Книга: Память тела
Назад: Лаборатория чувств
Дальше: Волшебство

Загадка холодного эроса

Его особенно возбуждала в женщинах леность и прохладца, когда они отдаются вполсилы, как бы между прочим. С одной из коллег они как-то оказались наедине в офисе: готовили служебный документ, обсуждали детали. Оба занимались литературой, в том числе пушкинским наследием, а тут приходилось корпеть над канцелярской рутиной. К тому же отношения между ними сложились сухие, натянутые, поскольку к Пушкину они подходили с разных сторон. Он – с эстетической, она – с биографической. Он прослеживал линию Пушкин – Пастернак, а она Пушкин – Ахматова. Сейчас, в этом тоскливом согласовании официального текста, в натужном поиске обтекаемых фраз, между ними повисло раздражение, уже готовое взорваться.
– Нет, так не пойдёт, – в очередной раз она отклонила его вариант.
Угрюмо и надменно замолчала. Рыжеватые волосы с медным отливом. И вдруг он почувствовал острейший укол желания. В очередной паузе, когда работа опять застопорилась, он вдруг набрался смелости – и бросился как в омут.
– Можно поделиться гипотезой? Бывает, что накипит на душе, и весь свет не мил, и тогда вспоминаешь о роскоши простого человеческого общения. Помните у Пастернака: «Роскошь крошеной ромашки в росе, / Губы и губы на звёзды выменивать!»? Представьте, что мужчина обратился бы к женщине с большой человеческой просьбой. Он знает, что безразличен ей, и этим она ему особенно дорога; пусть такой и останется, бросит ему частицу себя с презрением, как подачку. Могла бы она ему ответить: «Если уж так хотите, вот, пожалуйста… а мне всё равно. До такой степени, что я и противиться не буду. Отговаривать, объяснять – себе дороже»?
Она усмехнулась и задумалась.
– Если уж очень безразличен, то могла бы. Вспоминается Ахматова: «Когда душа свободна и чужда медлительной истоме сладострастья…»
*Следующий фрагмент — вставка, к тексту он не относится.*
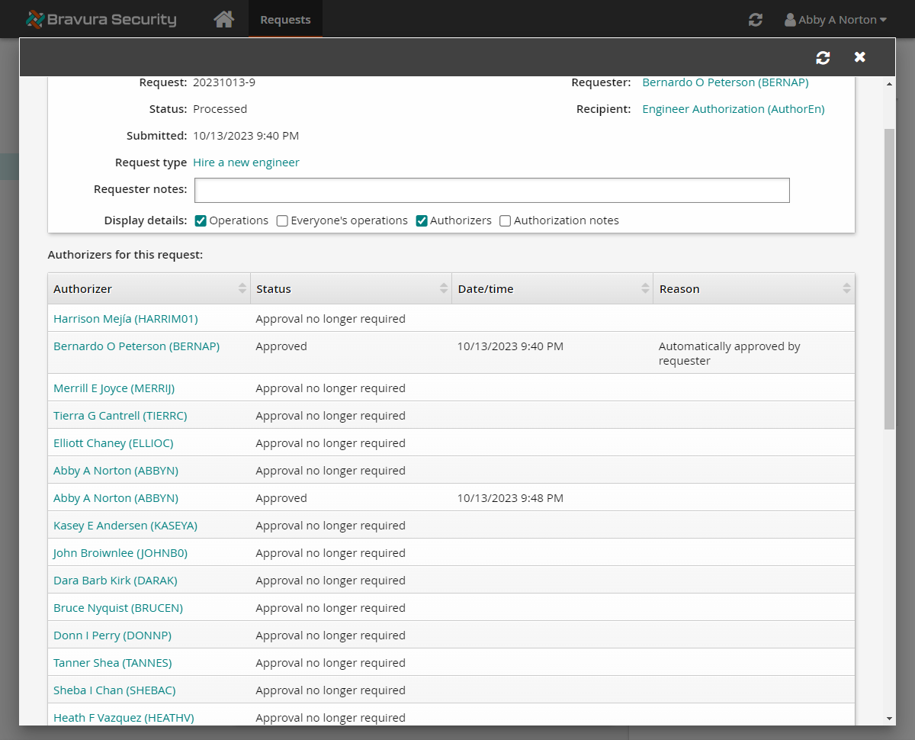Click the home icon in the navigation bar
Viewport: 915px width, 740px height.
point(223,19)
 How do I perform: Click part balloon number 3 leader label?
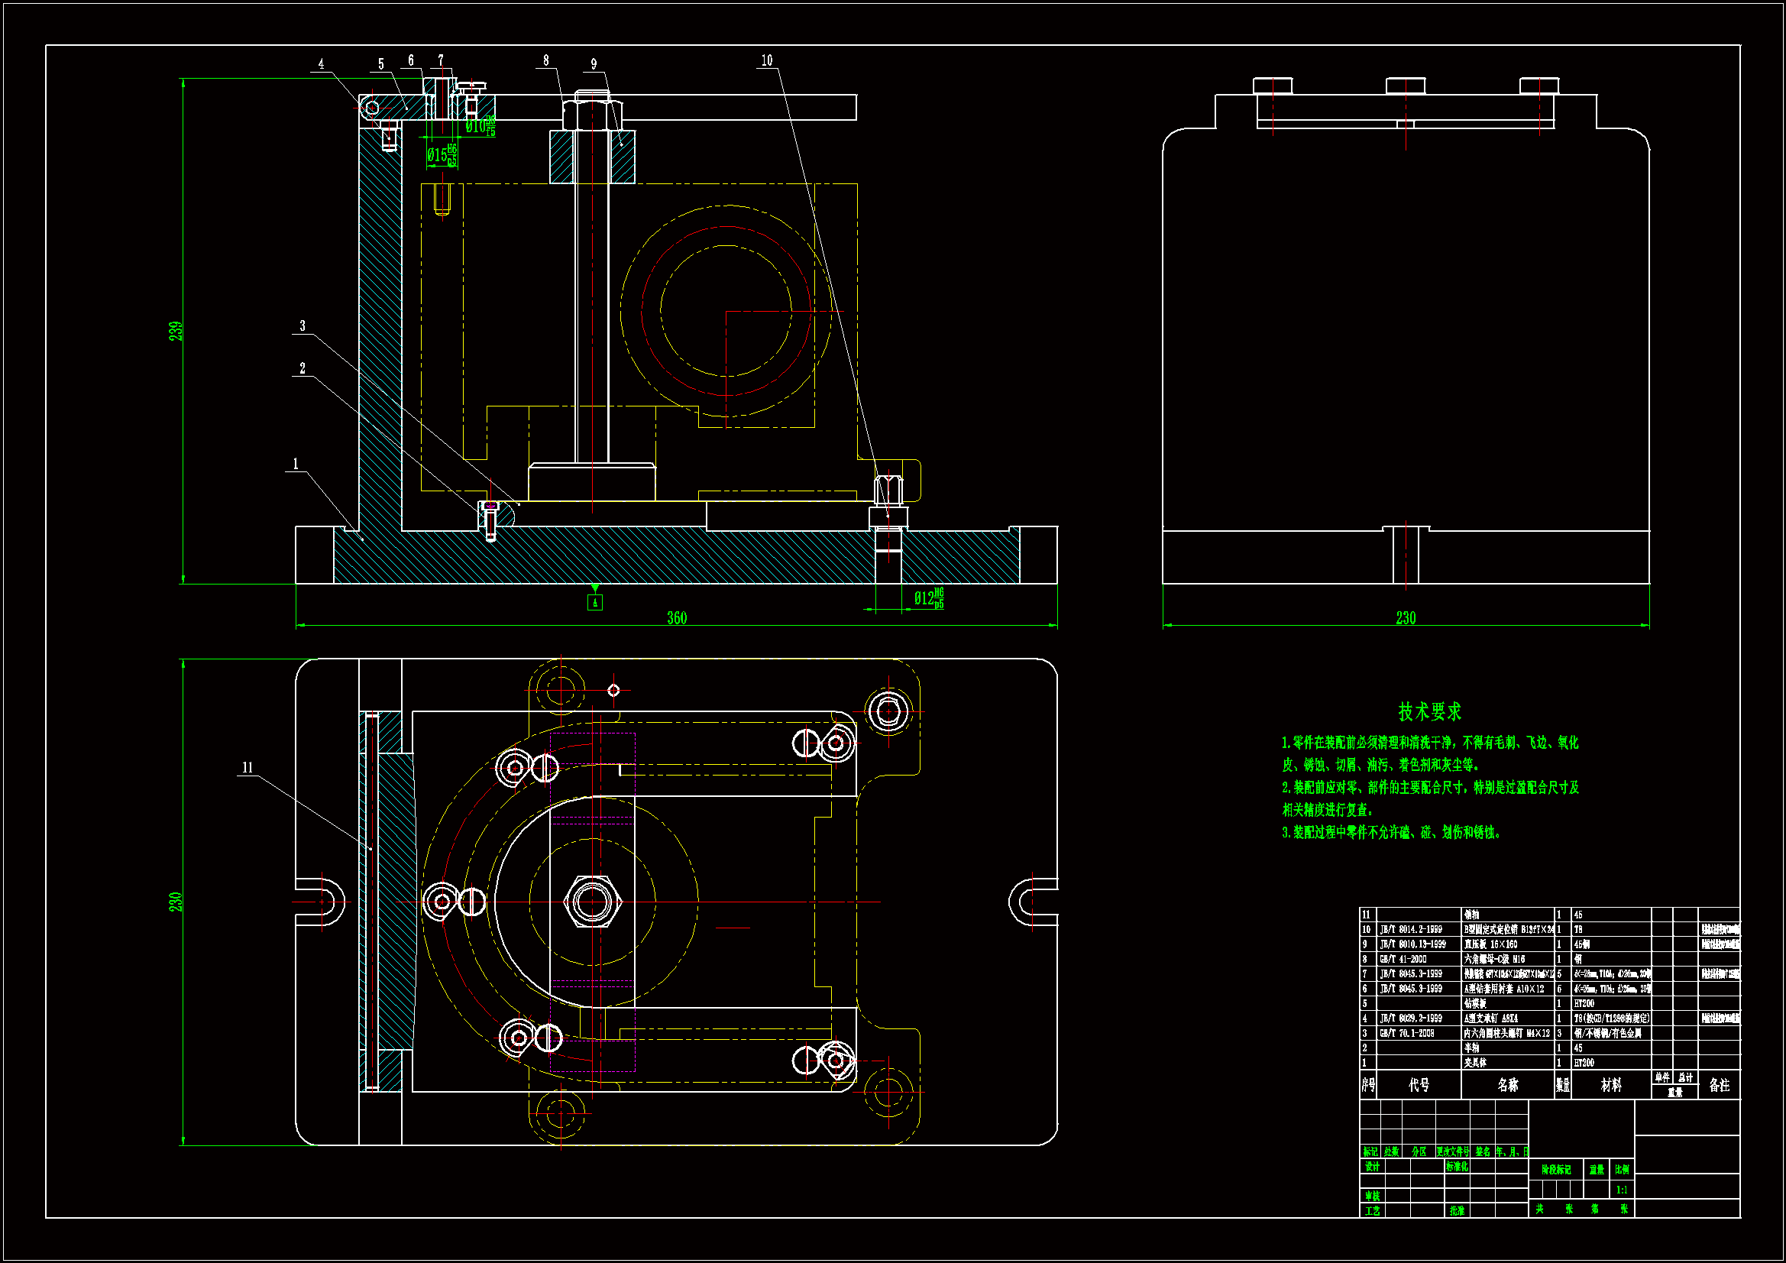pyautogui.click(x=303, y=326)
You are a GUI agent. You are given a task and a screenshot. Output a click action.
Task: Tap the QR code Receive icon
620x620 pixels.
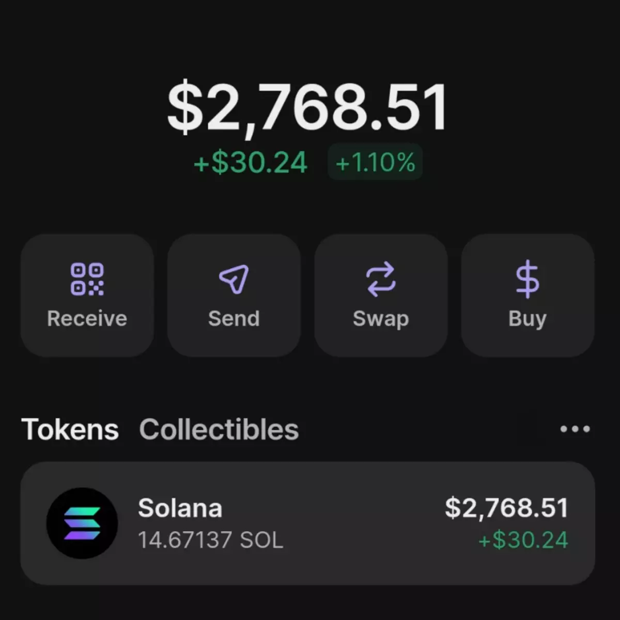[x=87, y=279]
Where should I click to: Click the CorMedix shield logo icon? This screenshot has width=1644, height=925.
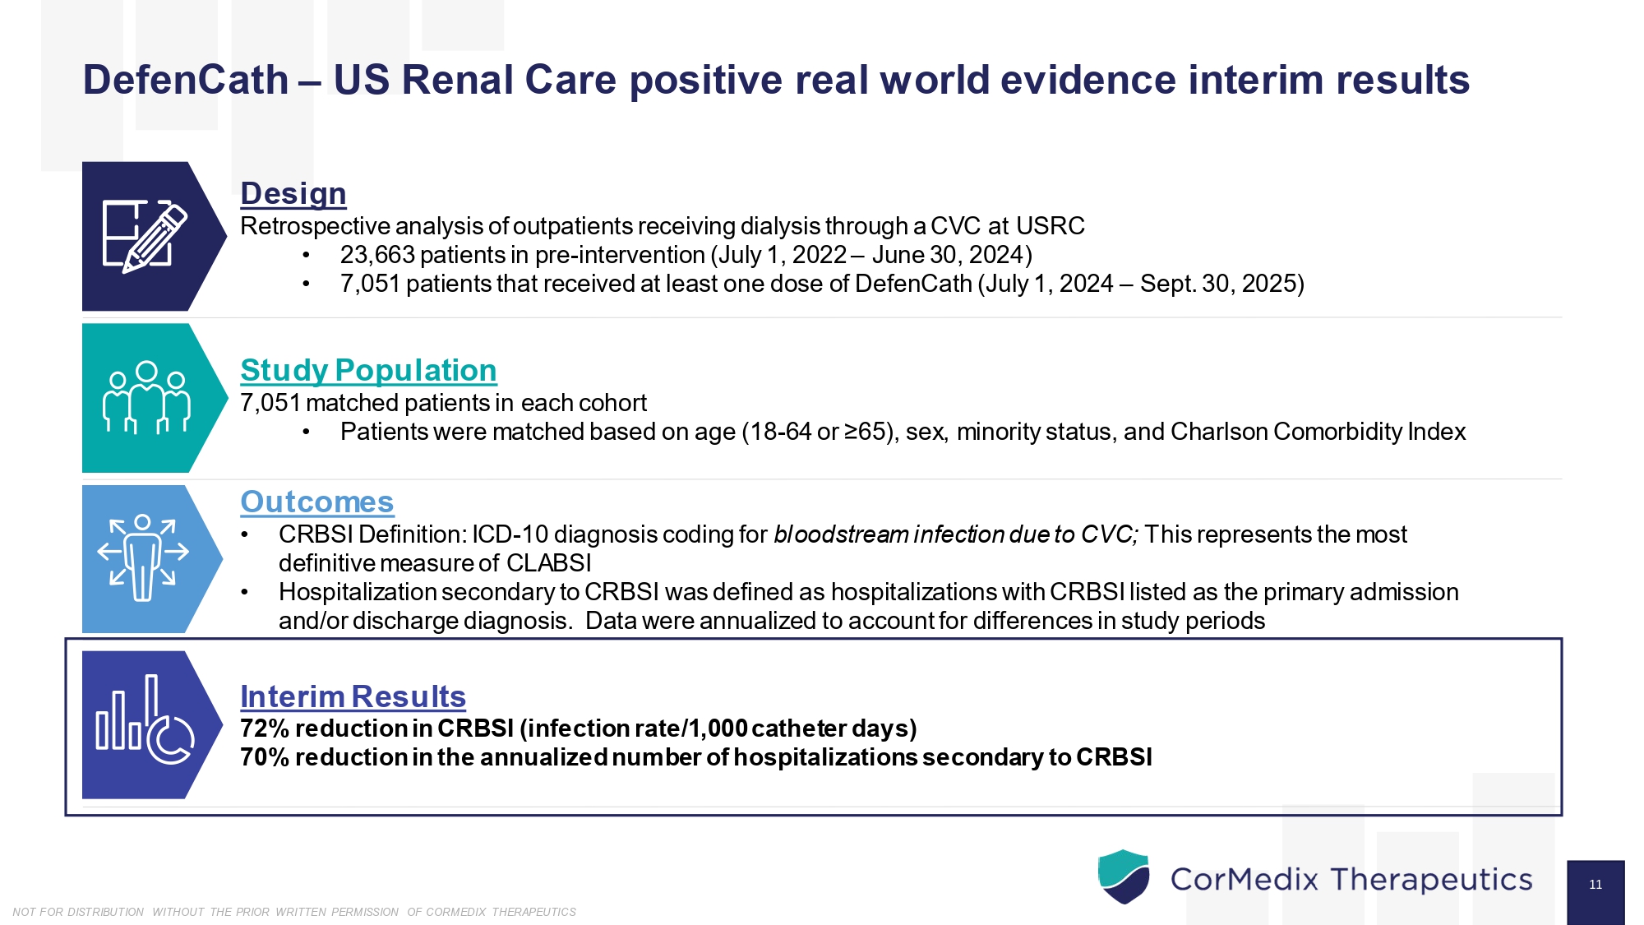[x=1123, y=876]
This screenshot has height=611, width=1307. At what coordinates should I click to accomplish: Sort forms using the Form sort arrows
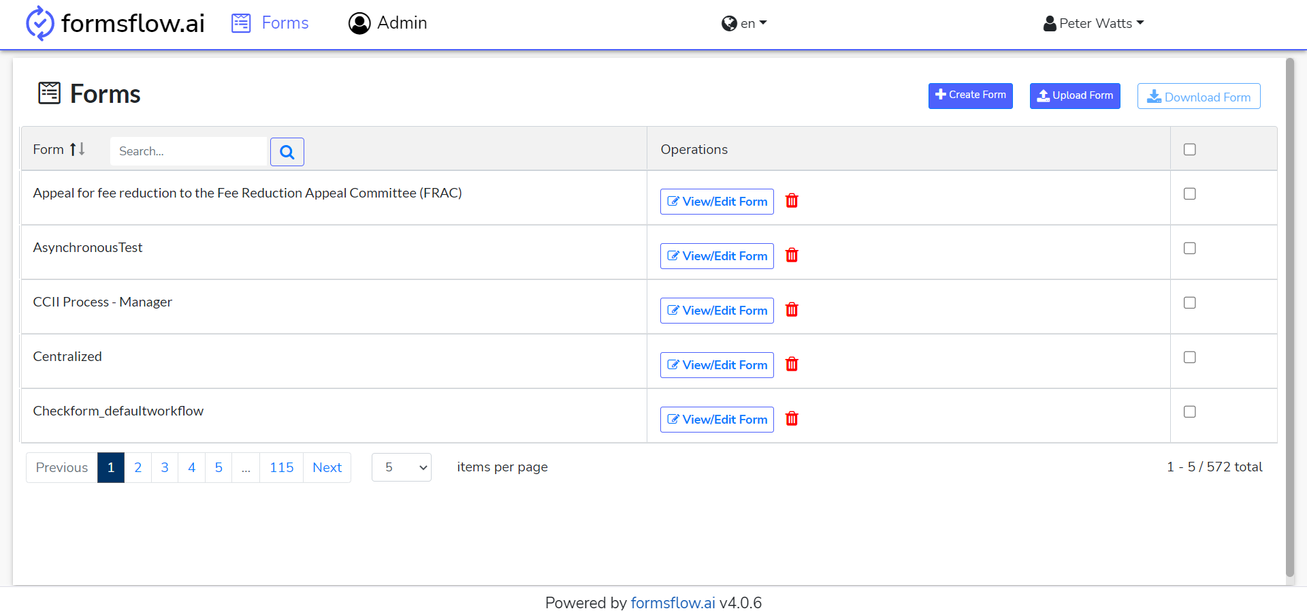tap(77, 149)
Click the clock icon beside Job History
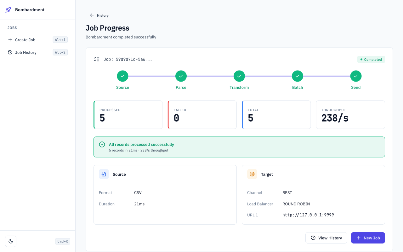This screenshot has height=252, width=403. (x=10, y=52)
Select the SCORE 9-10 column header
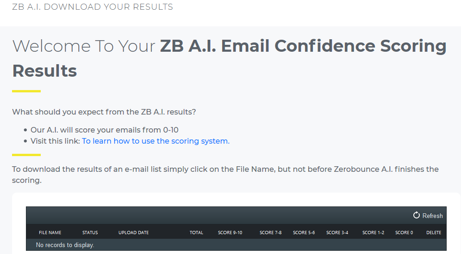The width and height of the screenshot is (461, 254). [x=230, y=233]
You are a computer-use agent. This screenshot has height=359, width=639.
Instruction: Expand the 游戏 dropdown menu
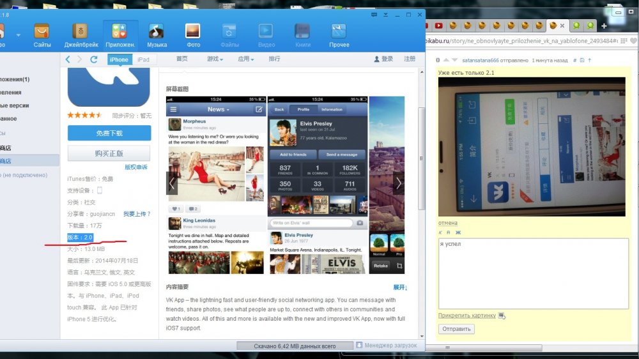214,59
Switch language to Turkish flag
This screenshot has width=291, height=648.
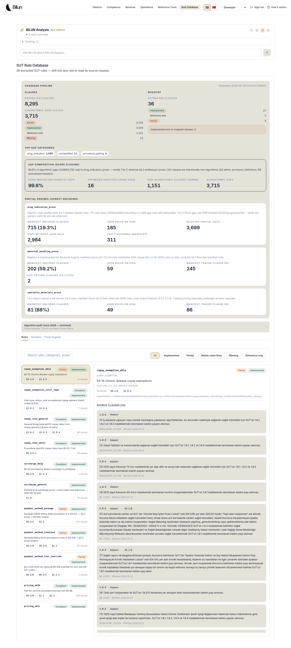(214, 7)
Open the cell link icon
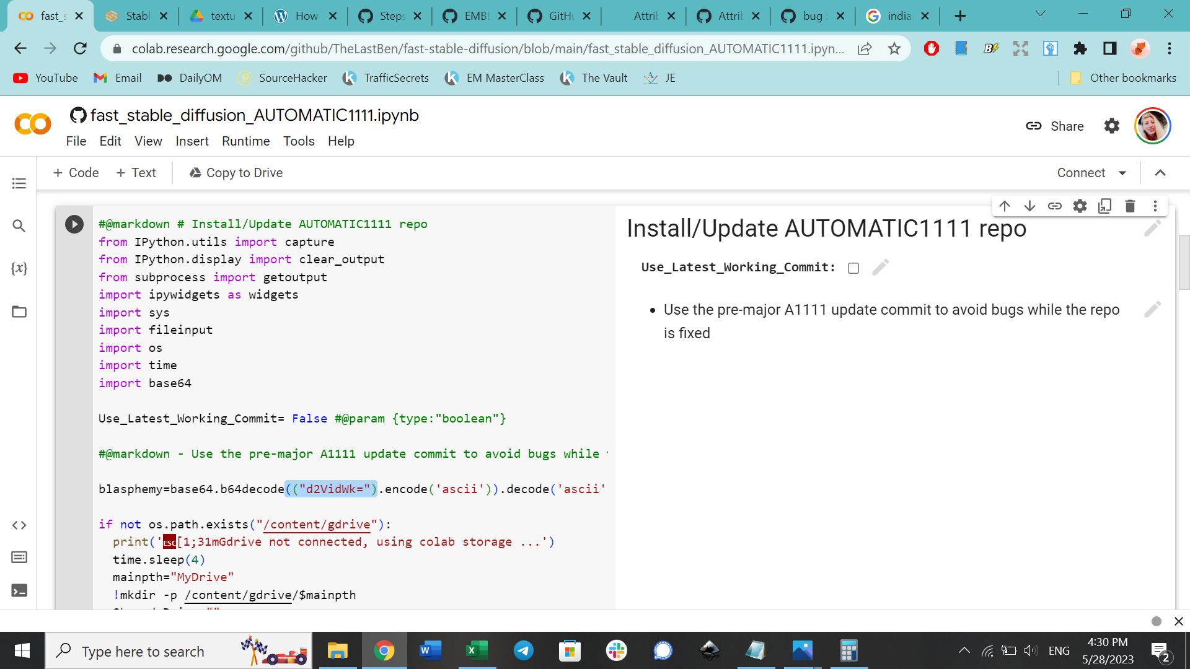The height and width of the screenshot is (669, 1190). pyautogui.click(x=1055, y=206)
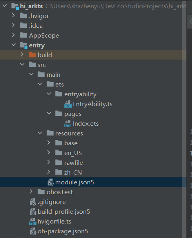
Task: Expand the rawfile folder
Action: click(49, 162)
Поправила рукой волосы. Загадочная улыбка. Вопросительный взгляд.
– Да, здесь.
Она подошла, приподняла подол, сбросила трусики и села к нему на колени, выгнувшись и запрокинув руки за голову. Выставила вперёд груди, небрежно полуприкрытые свободной блузкой. Уселась на него как на медицинский прибор или спортивный снаряд. Чуть-чуть поёрзала, как будто выполняя предписанное упражнение. Холодно, с ленцой, отвернувшись и безучастно разглядывая стену. Её коленки двигались при этом машинально, будто она сбегала со ступенек или скакала через верёвочку, даже не замечая, что делает. И от этой её лени, от равнодушных поёрзываний он почти мгновенно кончил так горячо и порывисто, что она чуть с него не слетела. Извинился. И почувствовал, что хочет ещё сильнее.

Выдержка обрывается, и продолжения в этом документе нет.